The TechBio Idea Maze: to be, or not to be, an AI-native Biotech?
Finding a path to TechBio success through the fog
So you want to start a TechBio company, but where do you start?
One way to approach this is by exploring the idea maze. As discussed in my previous post, the idea maze is a useful decision-making construct, not because it will chart out the entire future of your startup, but because it will help you see the path dependence to certain decisions that (TechBio) startups have made and a comprehensive view of the playing field. Path dependence is particularly pronounced in TechBio and other deep tech areas because it is hard to pivot from some initially chosen paths. In this post I will be going for breadth, not depth, in the coverage of the idea maze.
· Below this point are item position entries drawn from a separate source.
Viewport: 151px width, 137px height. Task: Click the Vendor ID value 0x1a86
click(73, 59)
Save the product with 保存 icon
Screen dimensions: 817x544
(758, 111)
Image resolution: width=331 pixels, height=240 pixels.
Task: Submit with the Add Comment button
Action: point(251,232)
Do all paths lead to starting a full-stack or AI-native biotech, a biotech company where AI and/or software is central to their operations? Some do, but many do not.
Entering the idea maze
The first question is are you solving for human health problems or other biology problems (sustainability/climate, synbio/chemicals, animal health, plant science, etc.). In this post I’m going to focus on human health problems, though I may save a future post for paths solving for other biology problems.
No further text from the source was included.